EXERCISE REQUIREMENTS.
Rewrite the stretch of the records from the line containing "This screenshot has height=784, width=1525." through the end, with "Activity view" replaced by "Timeline view" and nothing else changed. Leave the pictures out of your answer.
____ DATA SHOWN
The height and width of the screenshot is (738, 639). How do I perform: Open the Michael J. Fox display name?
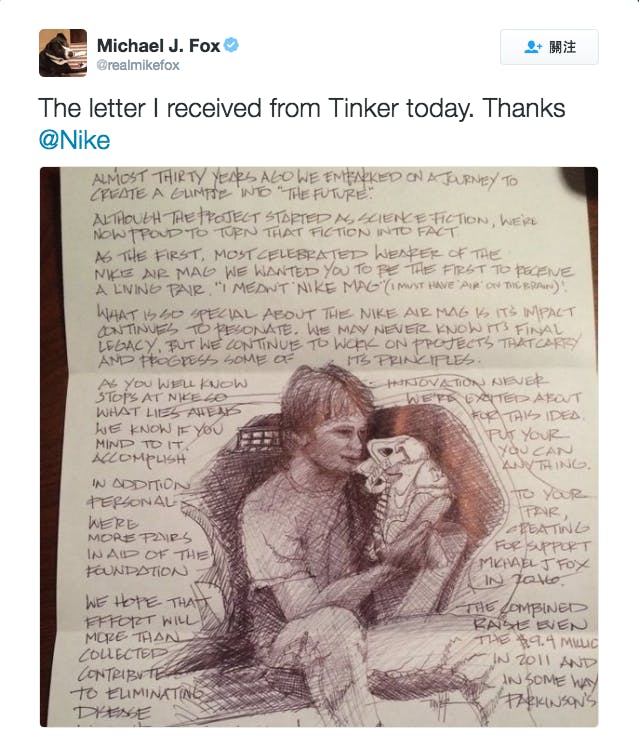[159, 45]
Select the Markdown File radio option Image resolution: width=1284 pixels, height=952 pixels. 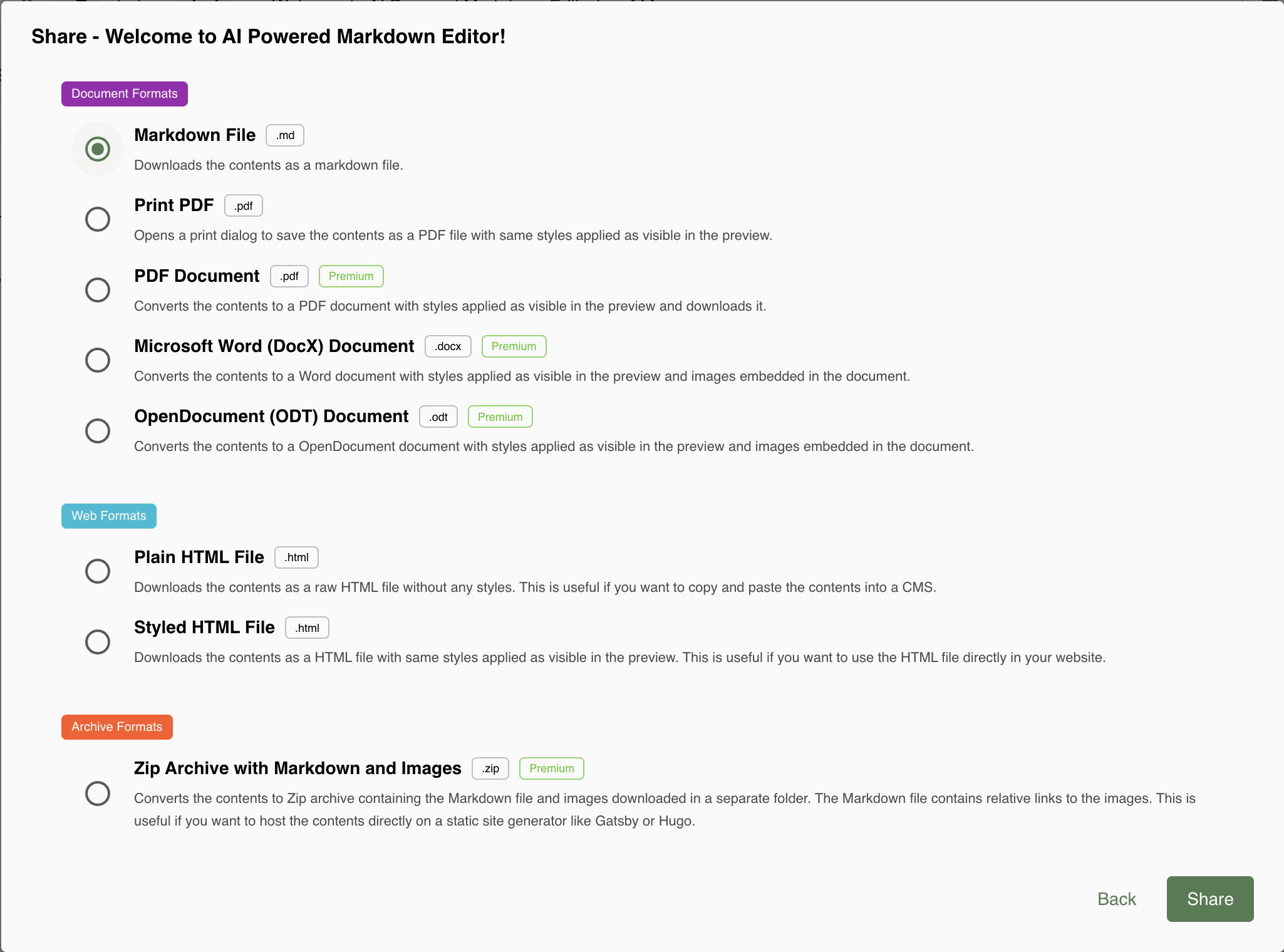coord(98,149)
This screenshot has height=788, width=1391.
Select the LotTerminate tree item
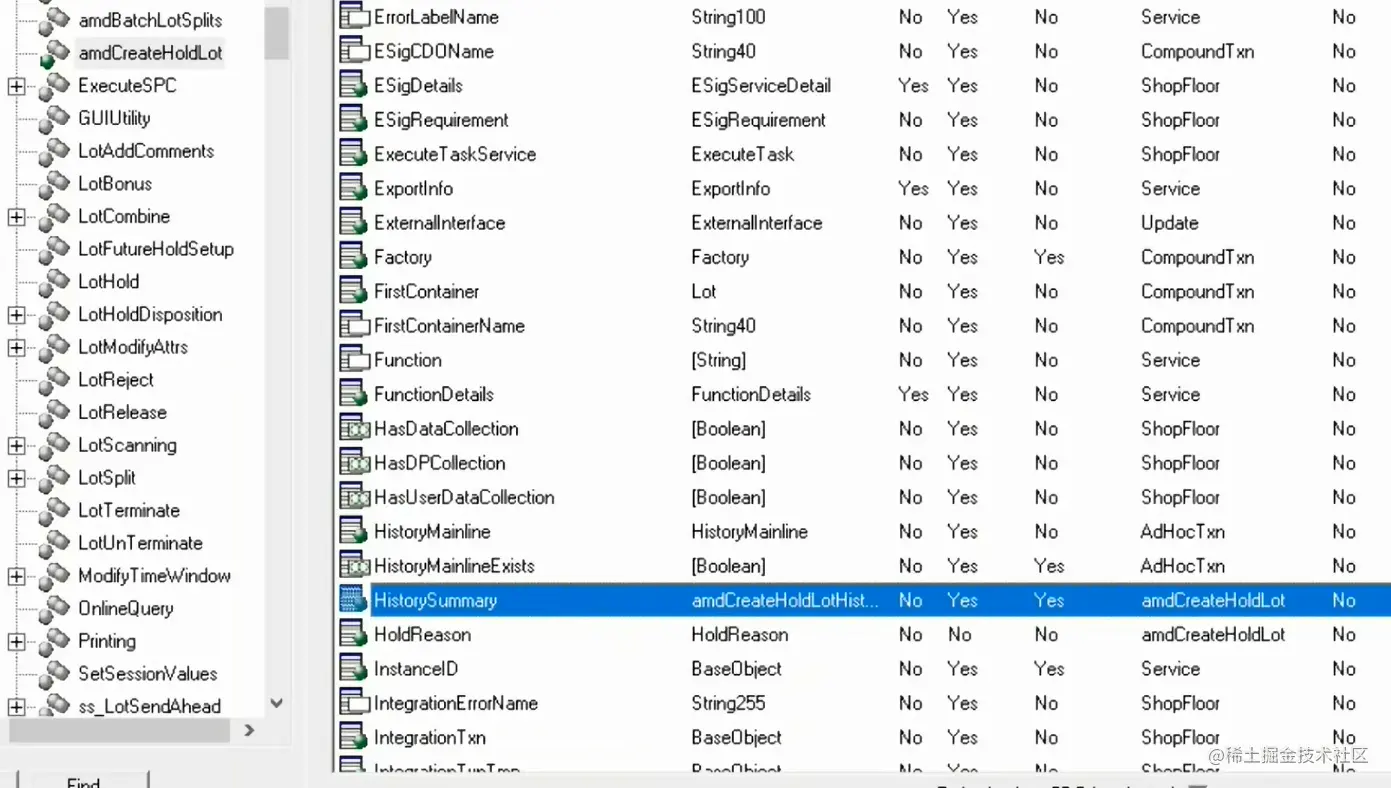(129, 511)
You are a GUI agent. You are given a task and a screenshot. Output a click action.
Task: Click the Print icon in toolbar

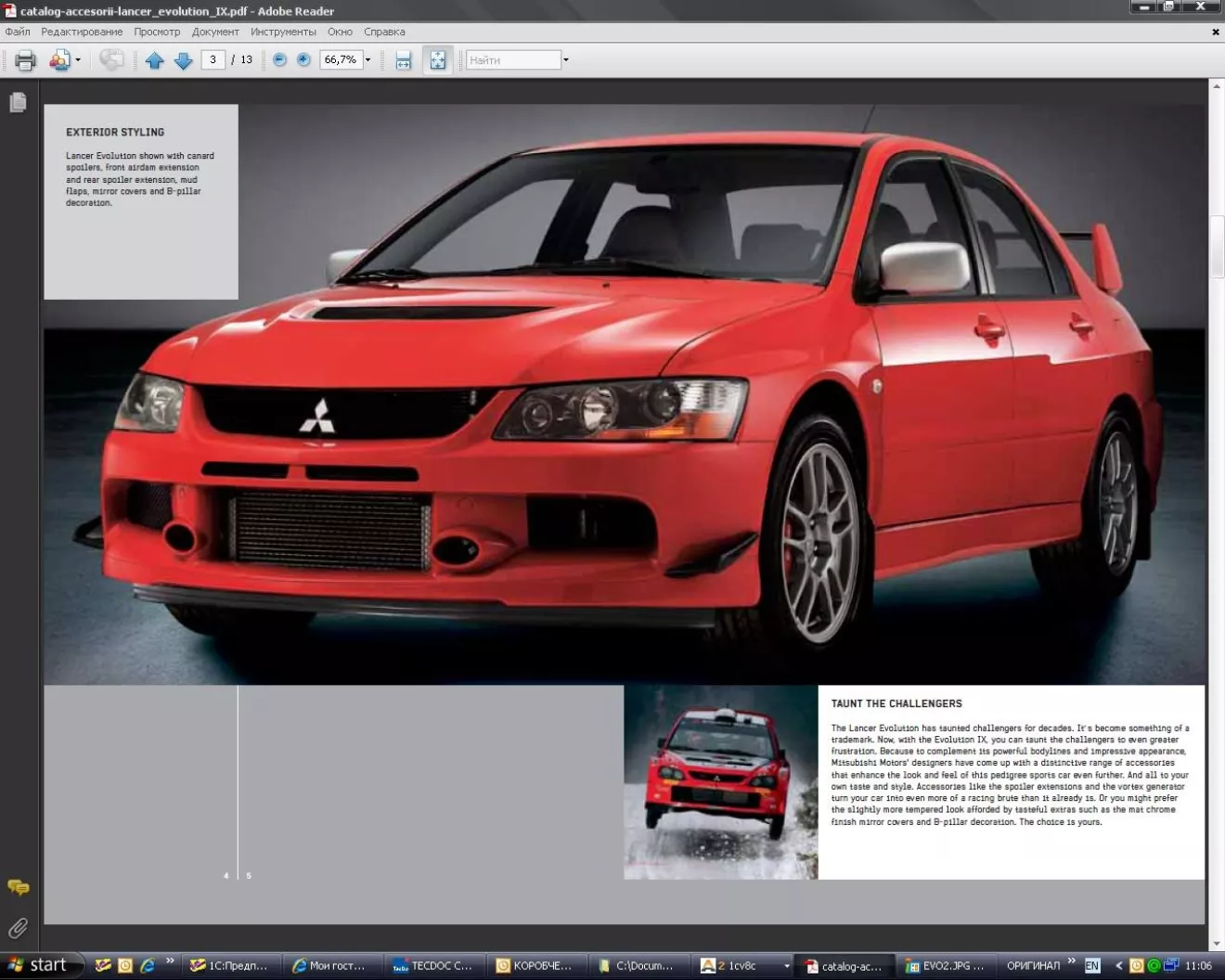[25, 60]
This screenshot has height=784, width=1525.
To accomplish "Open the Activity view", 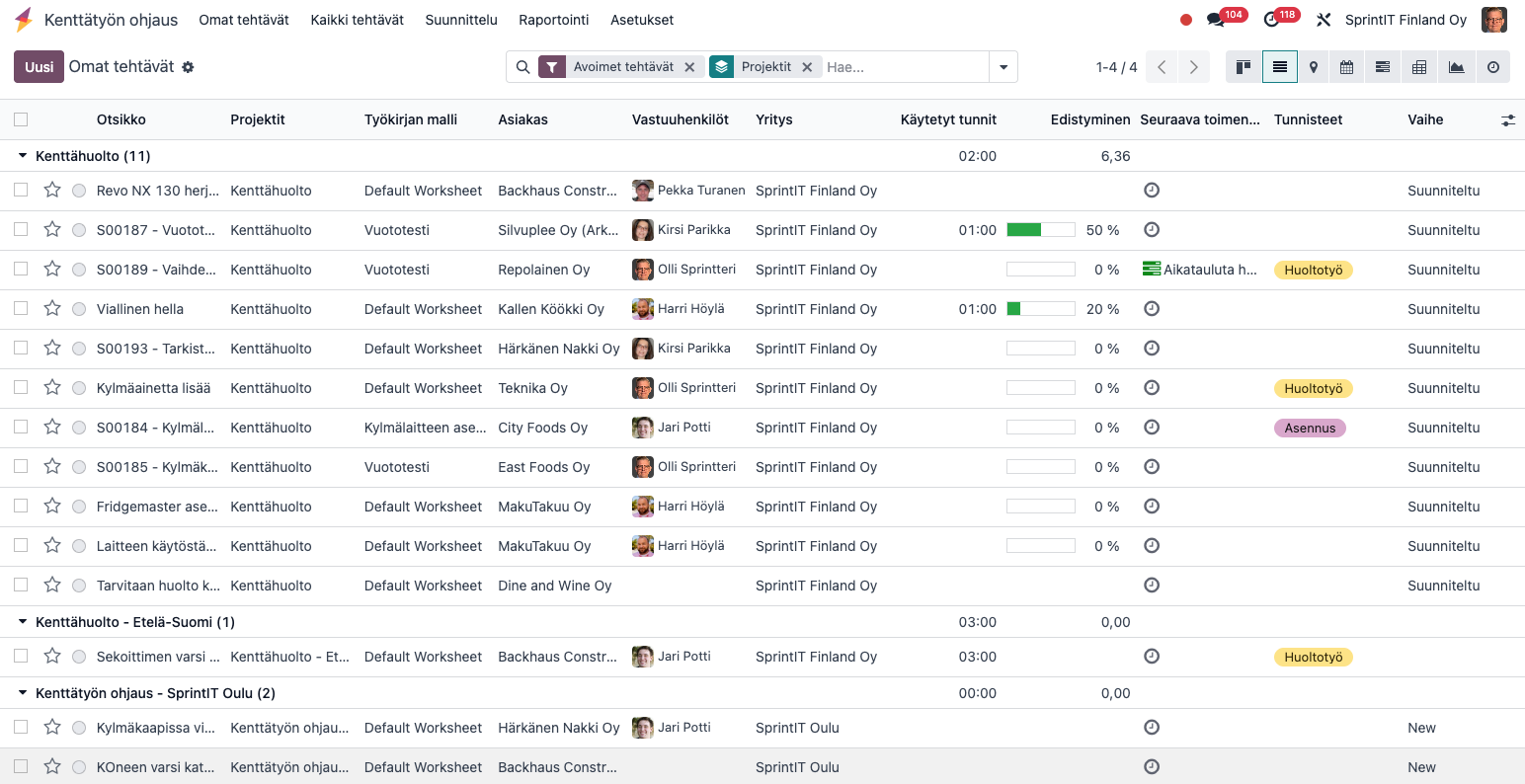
________
EXERCISE RESULT.
This screenshot has height=784, width=1525.
To accomplish "Open the Timeline view", 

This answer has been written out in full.